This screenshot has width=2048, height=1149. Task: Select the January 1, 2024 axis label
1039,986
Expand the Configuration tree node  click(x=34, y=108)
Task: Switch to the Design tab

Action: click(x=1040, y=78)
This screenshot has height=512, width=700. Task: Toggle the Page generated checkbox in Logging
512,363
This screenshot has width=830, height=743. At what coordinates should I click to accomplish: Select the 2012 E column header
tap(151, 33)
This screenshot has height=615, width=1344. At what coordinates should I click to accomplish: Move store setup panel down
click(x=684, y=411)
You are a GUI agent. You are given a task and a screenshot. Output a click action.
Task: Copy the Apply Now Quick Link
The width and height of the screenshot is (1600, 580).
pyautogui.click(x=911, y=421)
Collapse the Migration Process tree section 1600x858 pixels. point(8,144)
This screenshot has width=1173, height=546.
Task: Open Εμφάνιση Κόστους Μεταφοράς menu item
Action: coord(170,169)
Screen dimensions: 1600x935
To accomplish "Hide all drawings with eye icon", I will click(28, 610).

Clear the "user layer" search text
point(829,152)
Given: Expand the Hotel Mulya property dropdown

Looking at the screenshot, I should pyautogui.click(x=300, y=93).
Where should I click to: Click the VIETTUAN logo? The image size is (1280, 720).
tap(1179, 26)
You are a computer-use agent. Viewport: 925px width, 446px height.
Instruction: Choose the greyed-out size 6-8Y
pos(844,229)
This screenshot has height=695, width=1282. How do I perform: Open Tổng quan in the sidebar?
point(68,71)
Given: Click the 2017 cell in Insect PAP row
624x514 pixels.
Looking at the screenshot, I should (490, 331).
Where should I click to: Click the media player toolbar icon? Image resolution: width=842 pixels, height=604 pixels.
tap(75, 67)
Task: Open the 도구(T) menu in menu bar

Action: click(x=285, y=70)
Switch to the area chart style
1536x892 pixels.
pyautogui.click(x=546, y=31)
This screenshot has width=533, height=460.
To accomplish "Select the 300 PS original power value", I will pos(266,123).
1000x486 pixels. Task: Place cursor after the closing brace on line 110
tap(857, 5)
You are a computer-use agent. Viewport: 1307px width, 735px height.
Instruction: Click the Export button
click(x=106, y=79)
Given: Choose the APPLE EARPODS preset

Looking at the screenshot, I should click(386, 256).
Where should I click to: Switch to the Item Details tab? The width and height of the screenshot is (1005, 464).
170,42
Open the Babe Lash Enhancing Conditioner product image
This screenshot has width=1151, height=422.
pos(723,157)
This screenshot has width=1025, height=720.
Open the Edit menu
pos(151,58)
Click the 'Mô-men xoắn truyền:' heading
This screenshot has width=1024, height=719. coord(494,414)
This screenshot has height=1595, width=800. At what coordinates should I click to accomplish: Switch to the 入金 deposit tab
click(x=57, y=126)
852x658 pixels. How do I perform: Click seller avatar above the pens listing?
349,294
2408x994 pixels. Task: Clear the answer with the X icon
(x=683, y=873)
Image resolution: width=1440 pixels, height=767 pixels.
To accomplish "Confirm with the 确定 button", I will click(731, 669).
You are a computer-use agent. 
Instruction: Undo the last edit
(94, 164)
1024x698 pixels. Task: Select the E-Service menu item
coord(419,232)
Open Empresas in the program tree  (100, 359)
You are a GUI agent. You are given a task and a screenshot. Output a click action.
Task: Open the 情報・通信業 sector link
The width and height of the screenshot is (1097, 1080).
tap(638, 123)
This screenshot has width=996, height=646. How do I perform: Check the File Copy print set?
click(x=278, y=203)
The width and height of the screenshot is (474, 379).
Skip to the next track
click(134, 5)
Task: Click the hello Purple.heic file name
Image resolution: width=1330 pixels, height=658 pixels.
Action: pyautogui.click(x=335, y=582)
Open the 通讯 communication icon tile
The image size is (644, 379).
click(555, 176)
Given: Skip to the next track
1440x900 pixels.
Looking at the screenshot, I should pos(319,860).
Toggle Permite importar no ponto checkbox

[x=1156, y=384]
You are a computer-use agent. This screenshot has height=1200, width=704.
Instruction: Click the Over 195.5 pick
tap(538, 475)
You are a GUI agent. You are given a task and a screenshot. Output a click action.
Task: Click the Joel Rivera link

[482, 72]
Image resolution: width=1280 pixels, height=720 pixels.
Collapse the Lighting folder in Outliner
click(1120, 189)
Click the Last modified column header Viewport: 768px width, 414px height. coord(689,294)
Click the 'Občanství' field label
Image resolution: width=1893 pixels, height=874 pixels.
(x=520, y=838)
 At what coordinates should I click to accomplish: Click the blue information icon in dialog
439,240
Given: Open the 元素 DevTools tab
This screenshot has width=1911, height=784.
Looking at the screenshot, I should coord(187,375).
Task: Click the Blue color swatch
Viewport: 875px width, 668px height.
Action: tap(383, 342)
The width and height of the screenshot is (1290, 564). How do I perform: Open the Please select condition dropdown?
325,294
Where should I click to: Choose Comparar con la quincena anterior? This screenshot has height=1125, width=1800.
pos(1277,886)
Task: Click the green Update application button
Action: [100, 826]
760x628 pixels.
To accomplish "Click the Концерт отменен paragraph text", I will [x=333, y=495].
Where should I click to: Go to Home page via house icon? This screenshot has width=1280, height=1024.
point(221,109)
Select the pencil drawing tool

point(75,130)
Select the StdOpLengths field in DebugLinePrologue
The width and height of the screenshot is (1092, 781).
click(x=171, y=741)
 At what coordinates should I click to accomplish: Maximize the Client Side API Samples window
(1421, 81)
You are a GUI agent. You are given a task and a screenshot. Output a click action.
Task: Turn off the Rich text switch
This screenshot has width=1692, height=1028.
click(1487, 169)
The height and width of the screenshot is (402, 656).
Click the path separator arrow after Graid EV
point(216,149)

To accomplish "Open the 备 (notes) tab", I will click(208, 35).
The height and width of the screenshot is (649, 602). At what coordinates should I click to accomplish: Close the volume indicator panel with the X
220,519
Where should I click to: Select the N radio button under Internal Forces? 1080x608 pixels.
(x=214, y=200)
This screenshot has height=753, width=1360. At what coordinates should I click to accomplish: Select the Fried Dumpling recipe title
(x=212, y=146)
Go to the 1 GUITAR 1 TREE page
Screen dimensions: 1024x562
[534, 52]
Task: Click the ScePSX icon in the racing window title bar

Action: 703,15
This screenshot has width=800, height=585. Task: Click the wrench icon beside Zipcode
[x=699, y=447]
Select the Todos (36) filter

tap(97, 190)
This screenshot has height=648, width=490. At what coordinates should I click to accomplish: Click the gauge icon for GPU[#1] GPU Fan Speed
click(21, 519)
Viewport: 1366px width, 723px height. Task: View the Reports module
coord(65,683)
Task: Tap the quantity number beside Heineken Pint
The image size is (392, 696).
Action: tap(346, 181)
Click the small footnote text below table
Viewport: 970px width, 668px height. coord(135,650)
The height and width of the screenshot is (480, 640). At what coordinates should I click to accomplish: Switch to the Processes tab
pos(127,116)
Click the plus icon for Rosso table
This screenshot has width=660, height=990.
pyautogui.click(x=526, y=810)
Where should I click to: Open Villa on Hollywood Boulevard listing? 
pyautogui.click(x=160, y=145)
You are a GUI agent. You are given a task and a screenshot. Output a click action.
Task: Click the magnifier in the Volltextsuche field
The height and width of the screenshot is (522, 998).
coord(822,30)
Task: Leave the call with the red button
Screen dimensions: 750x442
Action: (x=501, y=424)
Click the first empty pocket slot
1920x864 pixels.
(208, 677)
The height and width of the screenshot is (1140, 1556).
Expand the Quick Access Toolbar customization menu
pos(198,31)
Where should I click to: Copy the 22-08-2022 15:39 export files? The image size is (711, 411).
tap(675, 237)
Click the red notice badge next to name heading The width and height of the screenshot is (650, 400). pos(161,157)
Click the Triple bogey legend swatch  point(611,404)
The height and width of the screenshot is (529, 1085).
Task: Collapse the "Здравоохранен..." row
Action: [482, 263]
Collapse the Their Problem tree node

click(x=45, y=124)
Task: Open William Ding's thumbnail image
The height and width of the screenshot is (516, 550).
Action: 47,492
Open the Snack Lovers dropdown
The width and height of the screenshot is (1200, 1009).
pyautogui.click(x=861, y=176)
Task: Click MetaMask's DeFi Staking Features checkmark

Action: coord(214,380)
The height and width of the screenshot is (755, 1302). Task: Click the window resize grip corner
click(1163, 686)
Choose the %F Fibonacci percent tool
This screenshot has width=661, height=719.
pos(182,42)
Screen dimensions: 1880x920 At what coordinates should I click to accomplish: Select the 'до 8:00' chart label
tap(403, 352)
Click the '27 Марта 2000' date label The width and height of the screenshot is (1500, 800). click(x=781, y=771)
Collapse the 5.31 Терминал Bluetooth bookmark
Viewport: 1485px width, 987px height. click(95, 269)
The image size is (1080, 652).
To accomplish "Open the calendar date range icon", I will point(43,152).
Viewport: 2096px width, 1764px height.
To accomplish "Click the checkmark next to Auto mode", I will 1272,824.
::::::
What you should do:
Identify the lines of the entries containing the string "field". Copy each such line.

Output for this exercise:
Click the 'Občanství' field label
Select the StdOpLengths field in DebugLinePrologue
Task: Click the magnifier in the Volltextsuche field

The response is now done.